Jak zwykle

My Way jest klasykiem amerykańskiej muzyki rozrywkowej, jednym z przebojów wykonywanych przez Błękitnookiego (Blue-eyed, Baby Blue Eyes), piosenkarza nazywanego też po prostu The Voice. Czyli Franka Sinatrę, legendarną gwiazdę piosenki i srebrnego ekranu, ikonę stylu i ponadczasowej elegancji, w idealnie skrojonym garniturze, fedorze, no i z nonszalancko trzymanym w ustach papierosem, budzącego podziw uwodziciela. Czarował głębokim, aksamitnym głosem, a nigdy nie nauczył się czytać nut. Dwadzieścia lat po śmierci piosenkarza jego profil na portalu społecznościowym lubi ponad 5 milionów osób i prawie 5 milionów obserwuje.

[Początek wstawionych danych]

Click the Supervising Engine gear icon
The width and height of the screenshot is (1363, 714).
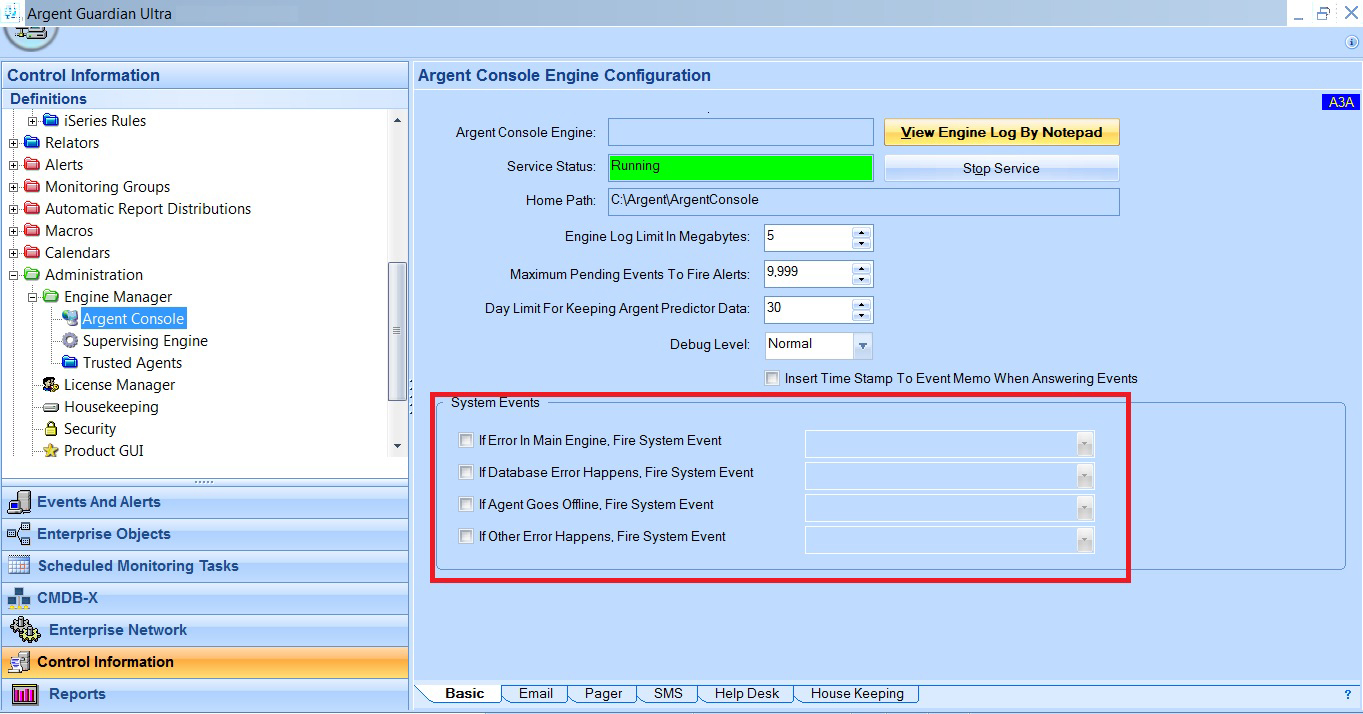click(x=70, y=341)
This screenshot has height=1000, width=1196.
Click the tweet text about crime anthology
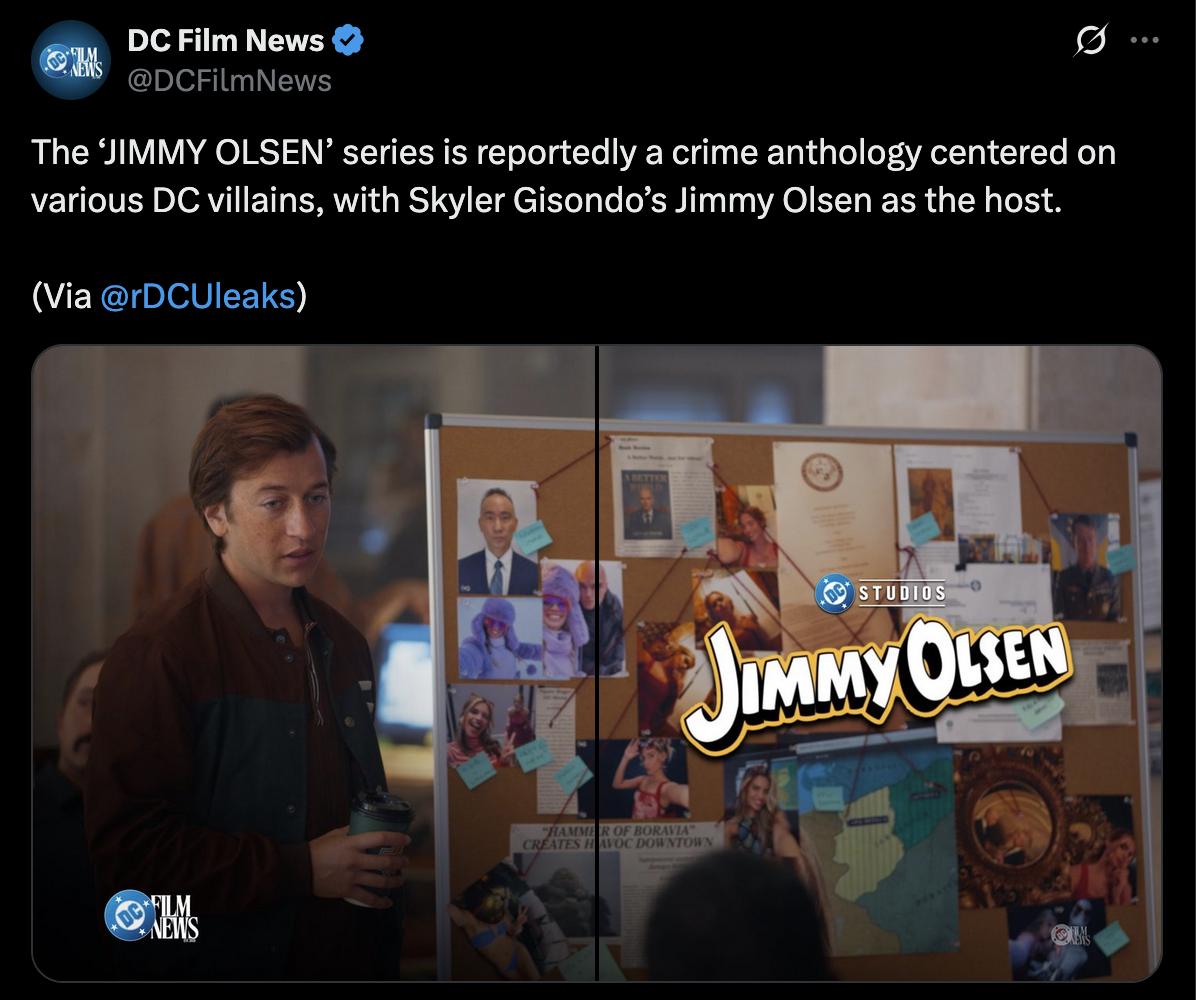click(x=574, y=176)
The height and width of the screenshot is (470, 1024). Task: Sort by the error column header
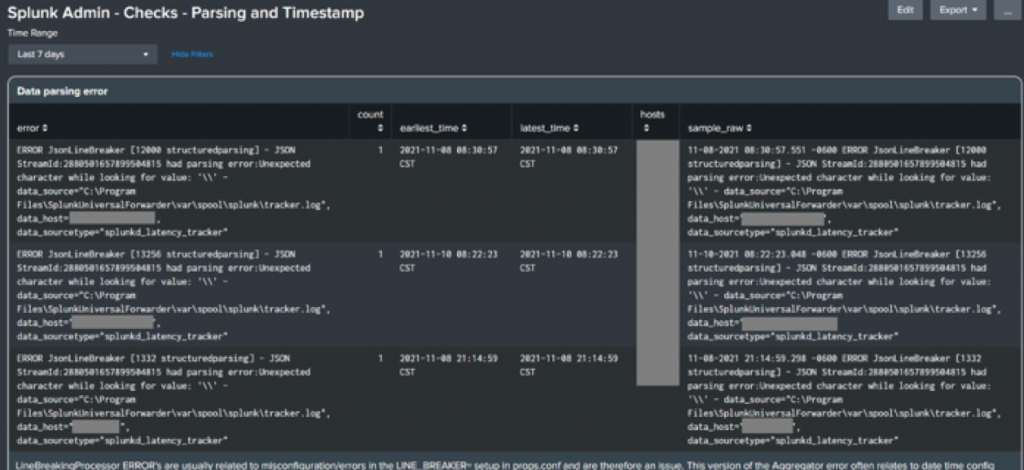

Ale My Way ma źródło europejskie, francuskie. Tak, piosenka powstała w 1968 roku (ma ponad 50 lat!), autorem angielskich słów jest Paul Anka, wykonywał ją jako pierwszy Frank Sinatra. Śpiewali ją Sid Vicious, Elvis Presley, Luciano Pavarotti, Robbie Williams, Paul Anka, David Bowie, interpretowały piosenkarki: Nina Simone i Dorothy Squires.

Ale jest to wersja o rok wcześniejszej francuskiej piosenki pt. Comme d’habitude skomponowanej przez Claude’a François i Jacque’sa Revaux ze słowami C. François i Gille’sa Thibaut, nadal wykonywanej przez gwiazdy z Francji w języku Moliera. Pierwowzór powściągliwie śpiewany przez idola Francuzek i Francuzów, pieszczotliwie nazywanego Cloclo (to Claude François), brzmi bardzo prawdziwie.

Znaczeniowo są to dwa całkowicie różne teksty, a nie tłumaczenie: francuska piosenka opowiada o rutynie w związku, który dobiega końca, podczas gdy amerykańska stanowi rozliczenie się dojrzałego mężczyzny z życiem, które dobiega kresu. Nawiasem mówiąc, My Way wielokrotnie plasowała się na szczycie list przebojów pogrzebowych, dzięki czemu Sinatra zyskał kolejny przydomek – króla pogrzebów.

Obie piosenki odniosły sukces, ten wersji amerykańskiej był jednak nieporównanie większy i miał zasięg światowy. A dla współczesnych odbiorców piosenki popkulturowej bardziej wiarygodnie brzmi to, że Comme d’habitude jest coverem My Way. To jeszcze jeden przykład mocy kulturowej amerykanizacji.

W uchronijnej powieści Zygmunta Miłoszewskiego Jak zawsze (2017) obecność obu tekstów kultury jest zasadna: jej bohaterowie patrzą na świat z perspektywy schyłku życia, mają świadomość zbliżającego się końca, a podsumowanie bycia razem nie jest jednoznaczne, jakkolwiek każde z nich może nie tylko powiedzieć: „Yes, it was my way”, ale też: „Yes, it was our way”. Ale w ich wspólnym życiu było dużo rutyny, sporo niespełnienia, czasem zdrada. Nie wszystkie plany udało się zrealizować, a przecież ich życie mogło(by) wyglądać inaczej, gdyby… Po 50 latach wspólnego codziennego życia czują wzajemne znużenie, zmęczenie byciem razem, choć fascynacja pozostaje: też comme d’habitude. Jak zwykle i comme d’habitude są bliskoznaczne.